ABOUT THIS TASK
Your answer must be an exact copy of the lines from the one containing "Screen dimensions: 1101x675" through the last line of the records below, with no pictures; please include nothing else.

┌─ EXTRACTED DATA

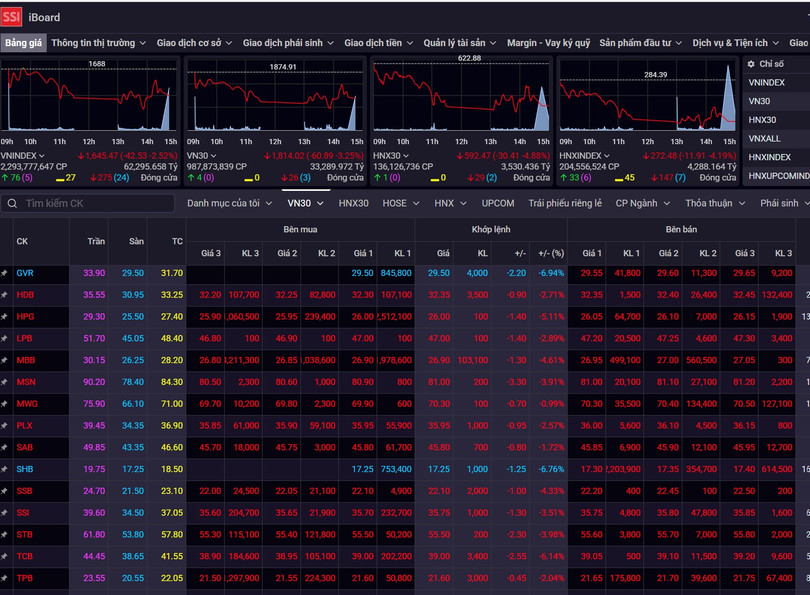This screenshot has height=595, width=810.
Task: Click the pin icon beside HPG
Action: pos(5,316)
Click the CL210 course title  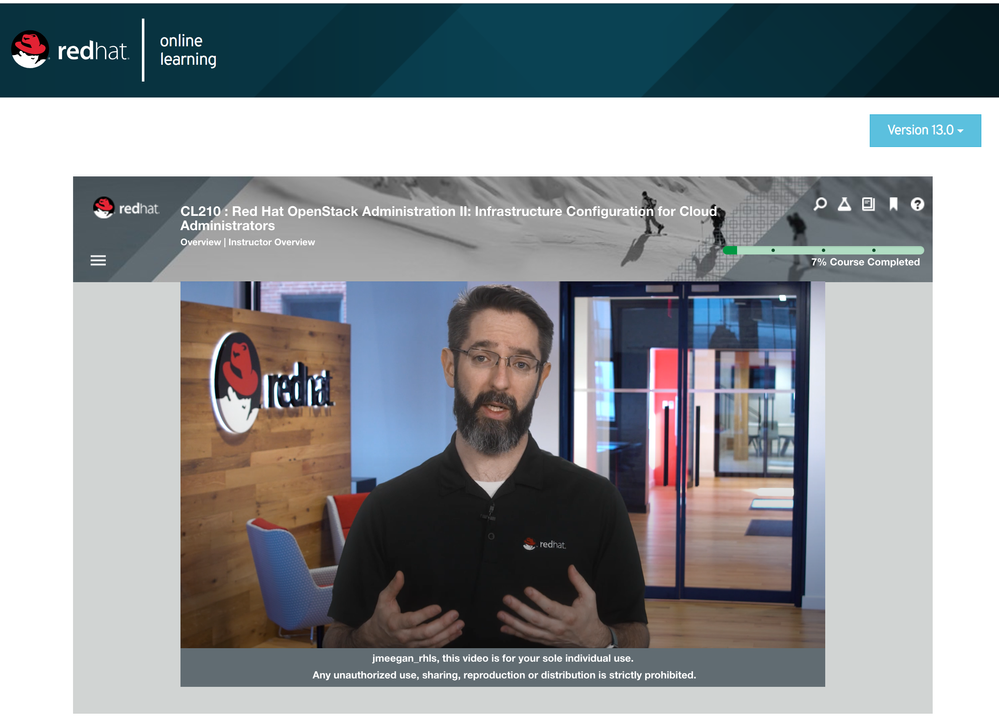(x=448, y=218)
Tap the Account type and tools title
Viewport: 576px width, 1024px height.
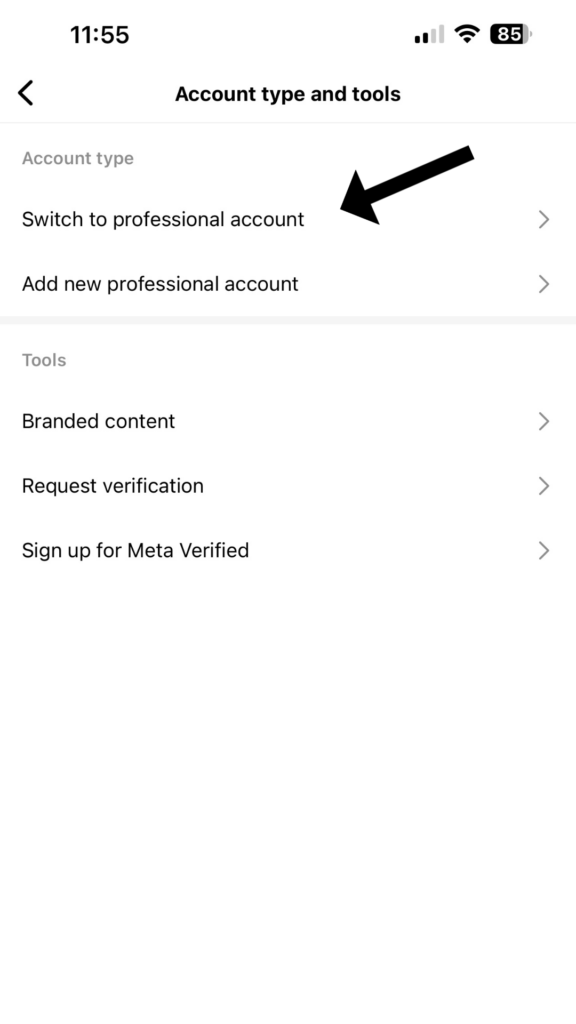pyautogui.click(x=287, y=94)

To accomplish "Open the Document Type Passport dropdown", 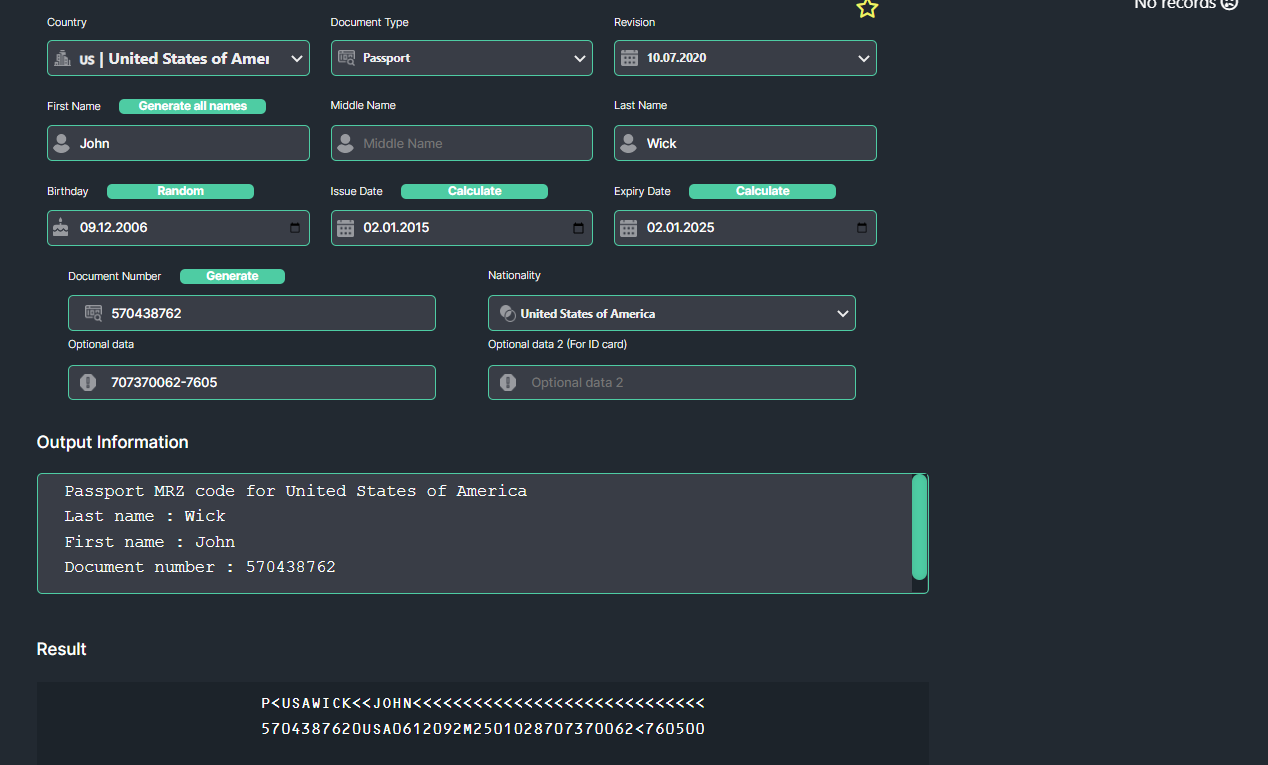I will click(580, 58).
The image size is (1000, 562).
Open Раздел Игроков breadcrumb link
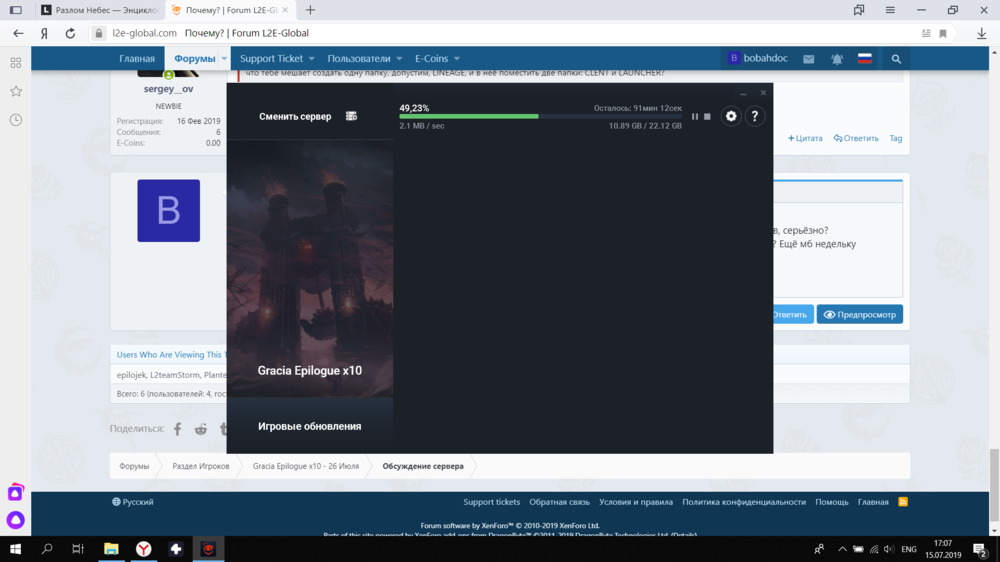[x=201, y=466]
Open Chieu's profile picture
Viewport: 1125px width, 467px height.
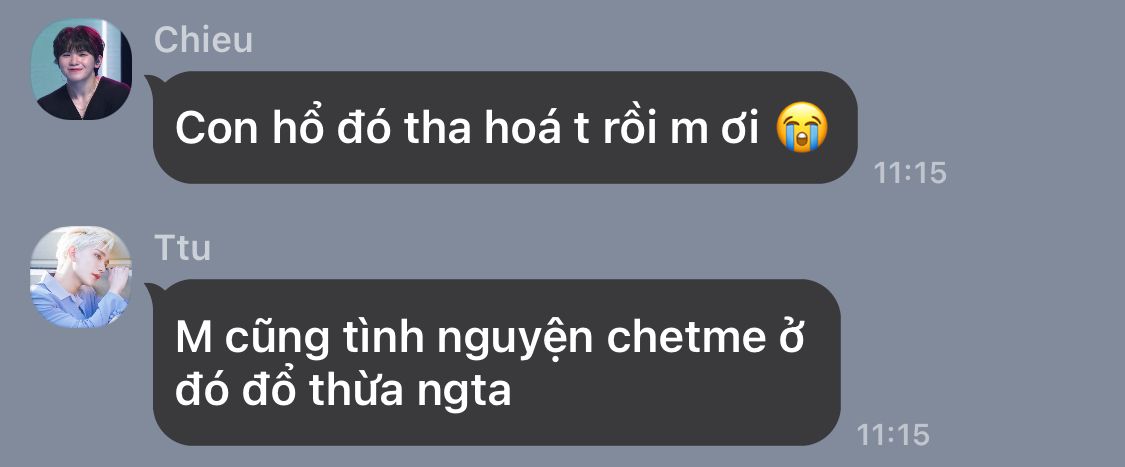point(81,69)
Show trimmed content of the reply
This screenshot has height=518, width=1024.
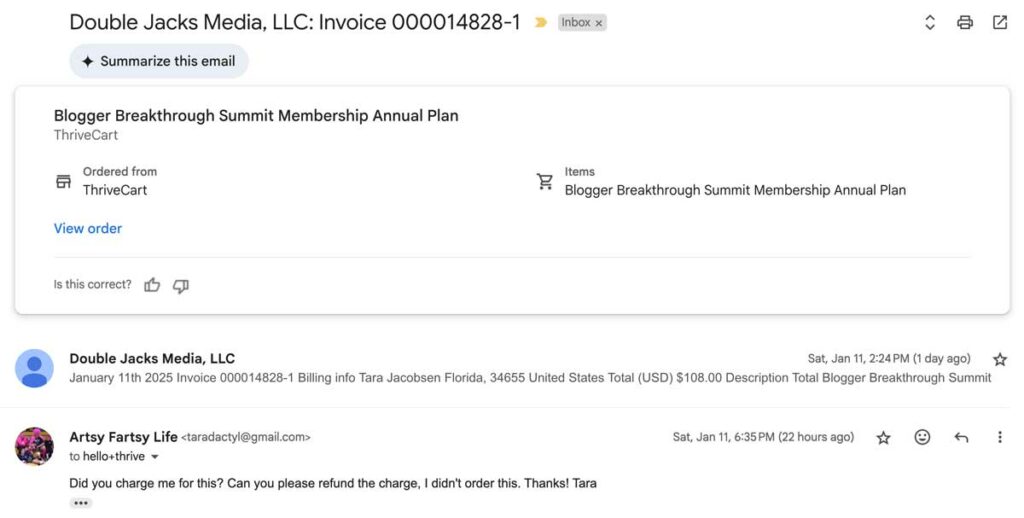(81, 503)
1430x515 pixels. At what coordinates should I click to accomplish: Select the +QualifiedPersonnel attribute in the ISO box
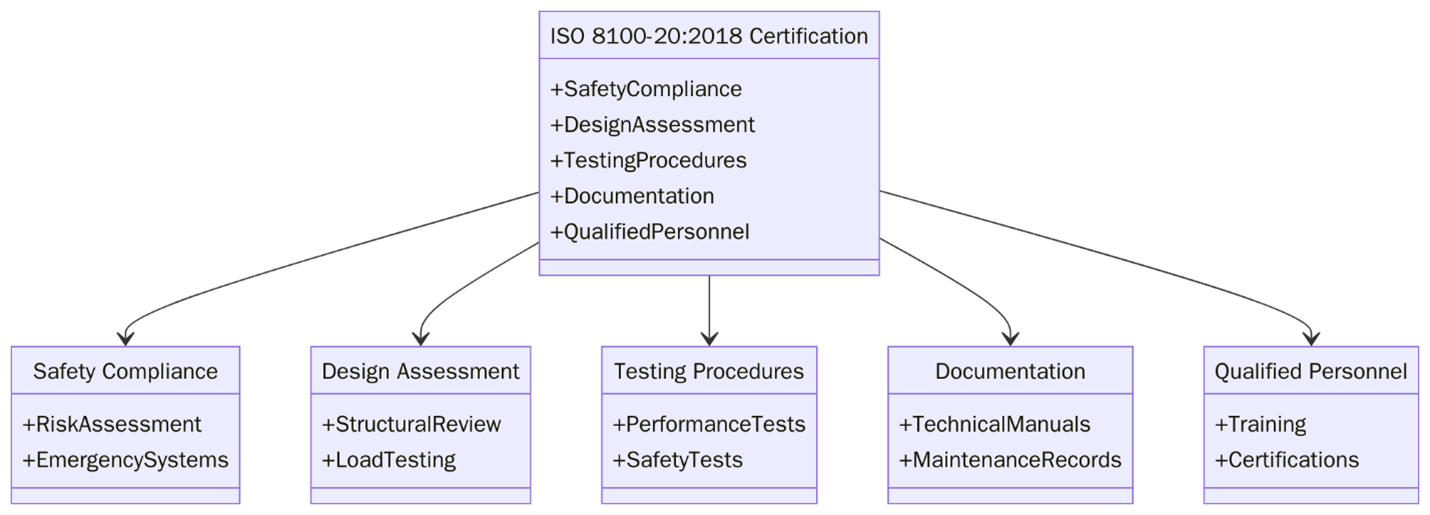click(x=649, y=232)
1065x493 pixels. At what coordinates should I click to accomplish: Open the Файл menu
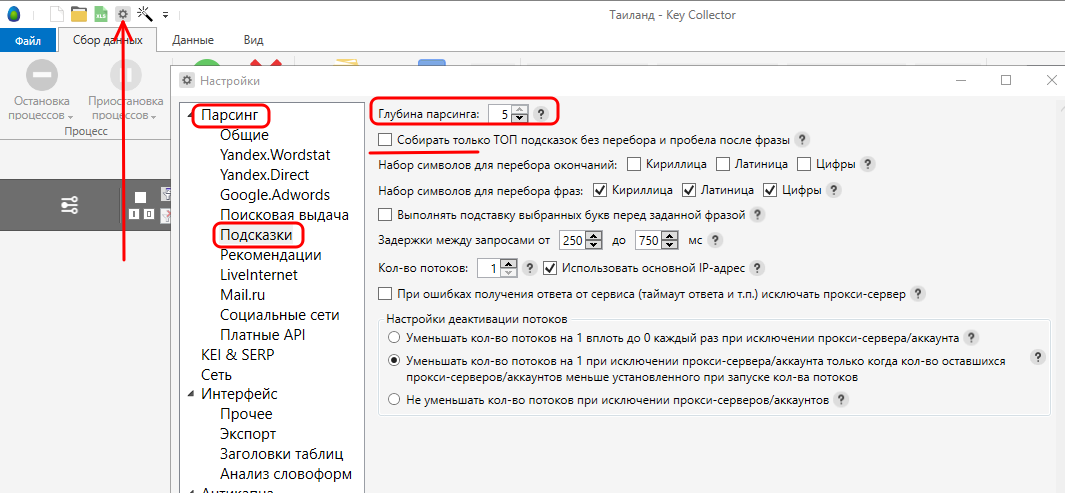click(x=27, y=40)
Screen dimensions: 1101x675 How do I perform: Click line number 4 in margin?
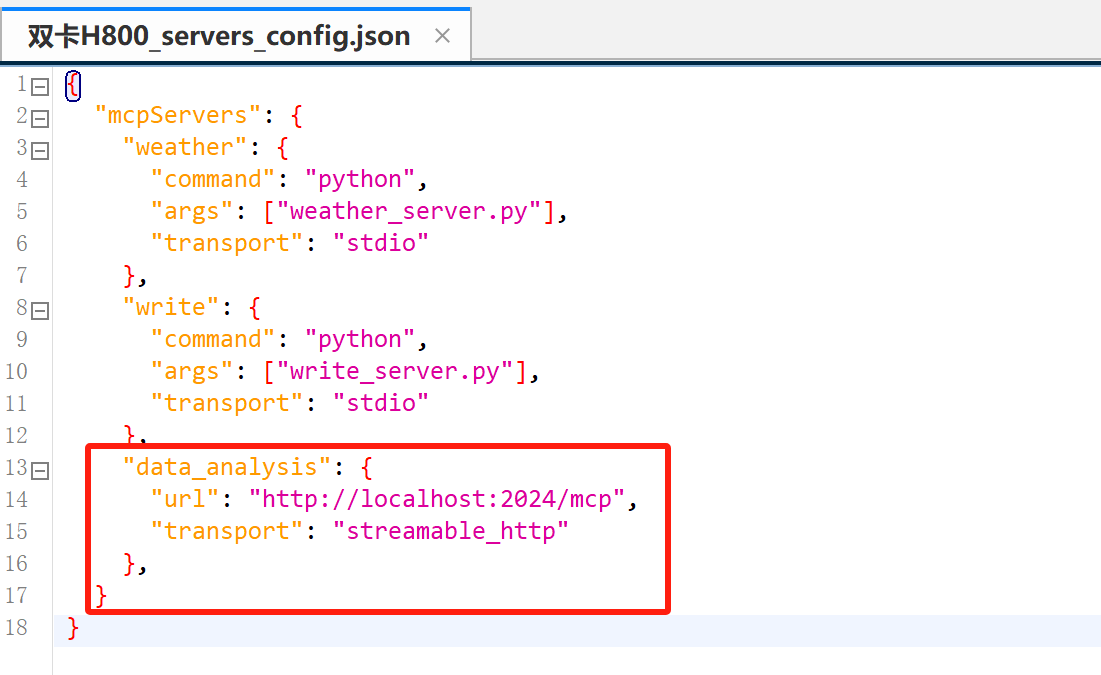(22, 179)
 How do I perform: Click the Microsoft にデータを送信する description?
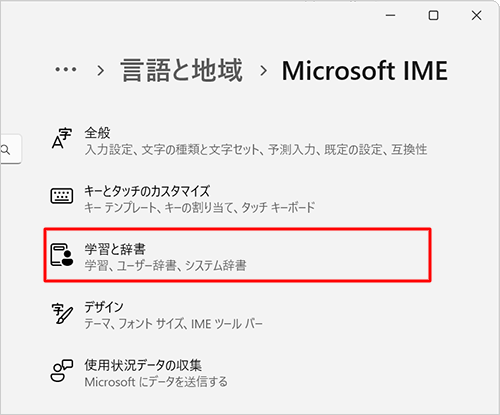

└─

RESPONSE
Screen dimensions: 1101x675 How do I perform: Click line number 4 in margin?
(22, 179)
 How do I perform: Click the Microsoft にデータを送信する description?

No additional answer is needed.